- _Short problem_
Please retype the records below word for word, leaving out the pictures.
## BEGIN Entries supplied
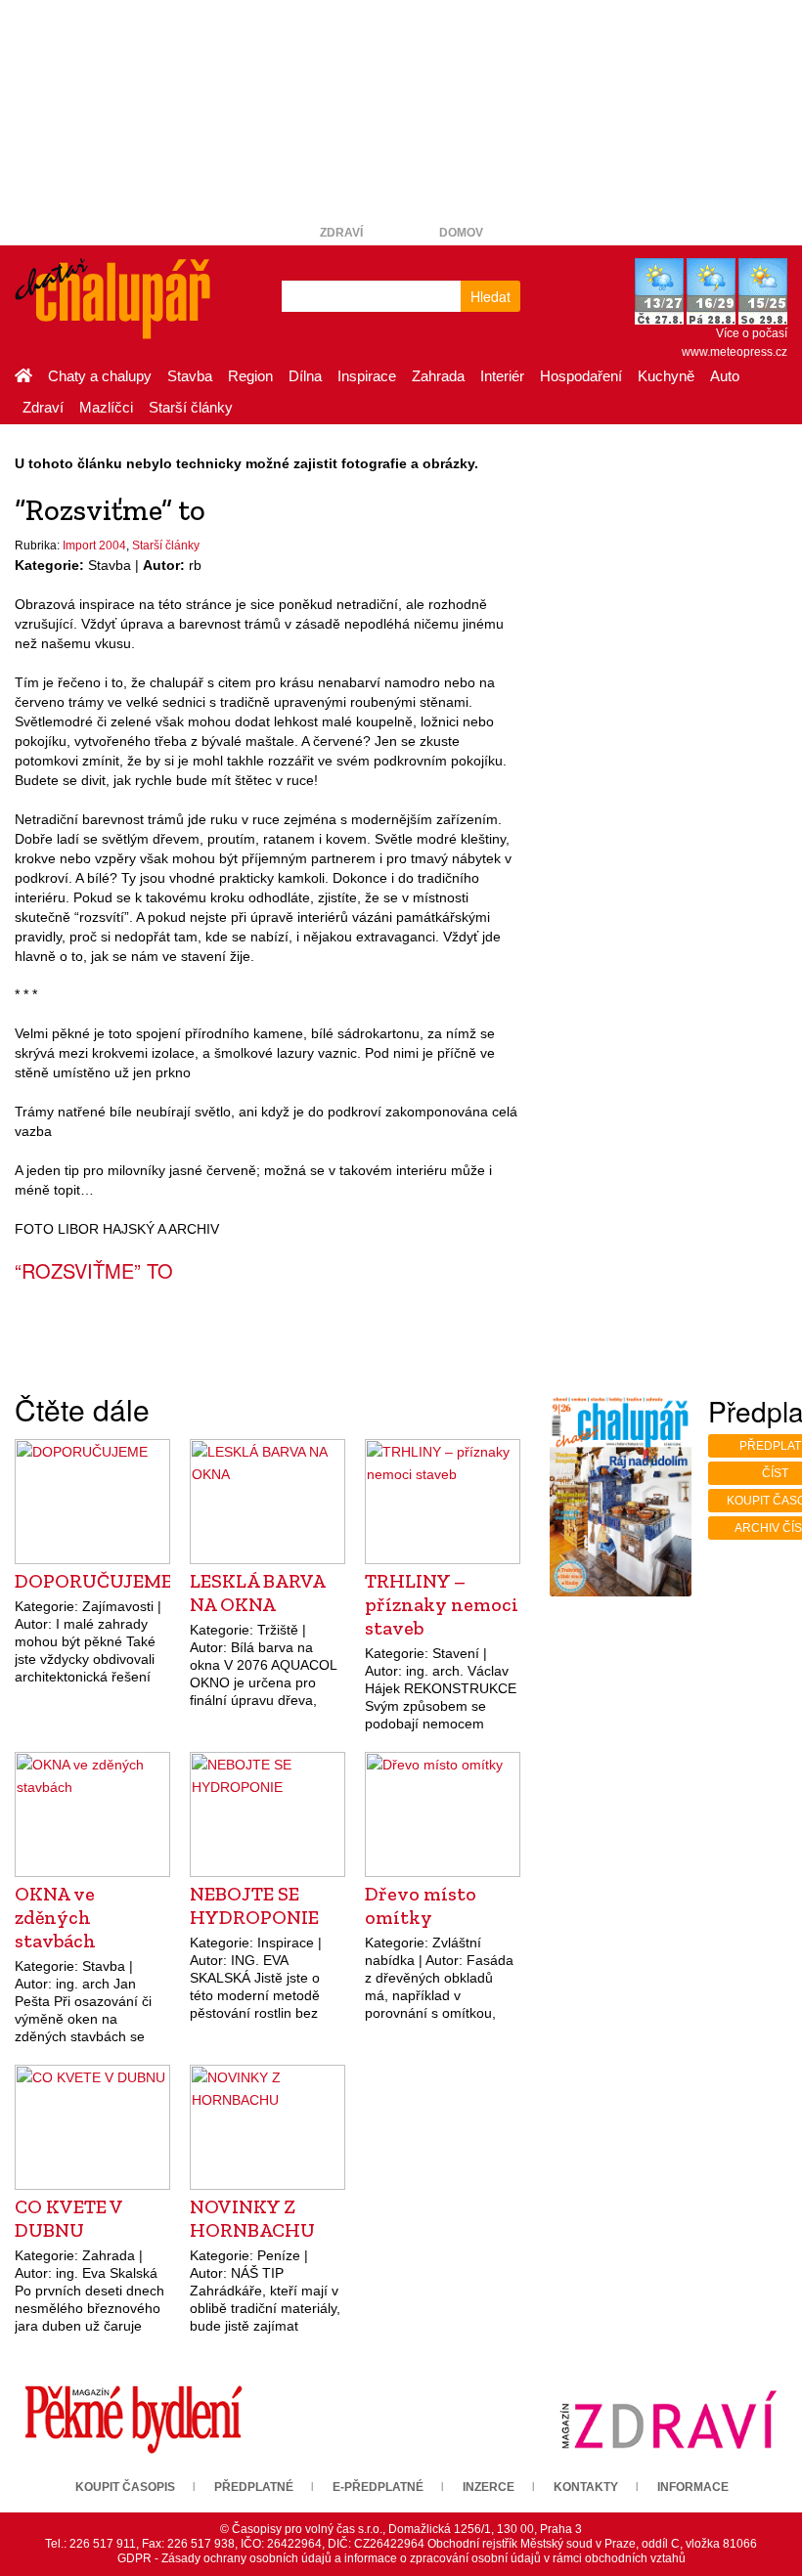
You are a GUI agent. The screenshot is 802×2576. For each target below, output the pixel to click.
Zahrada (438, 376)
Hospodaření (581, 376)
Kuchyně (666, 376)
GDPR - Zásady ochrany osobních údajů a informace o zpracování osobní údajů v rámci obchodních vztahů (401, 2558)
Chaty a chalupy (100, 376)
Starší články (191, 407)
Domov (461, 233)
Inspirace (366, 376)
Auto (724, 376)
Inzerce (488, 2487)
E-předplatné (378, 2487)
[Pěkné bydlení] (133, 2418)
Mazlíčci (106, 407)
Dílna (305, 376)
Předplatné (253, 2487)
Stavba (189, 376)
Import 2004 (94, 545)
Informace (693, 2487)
## END Entries supplied
- _Complete answer_
You are a GUI agent. The screenshot is 802×2576. For each target below, output the pixel to click.
Zahrada (438, 376)
Hospodaření (581, 376)
Kuchyně (666, 376)
GDPR - Zásady ochrany osobních údajů a informace o zpracování osobní údajů v rámci obchodních vztahů (401, 2558)
Chaty a chalupy (100, 376)
Starší články (191, 407)
Domov (461, 233)
Inspirace (366, 376)
Auto (724, 376)
Inzerce (488, 2487)
E-předplatné (378, 2487)
[Pěkné bydlení] (133, 2418)
Mazlíčci (106, 407)
Dílna (305, 376)
Předplatné (253, 2487)
Stavba (189, 376)
Import 2004 (94, 545)
Informace (693, 2487)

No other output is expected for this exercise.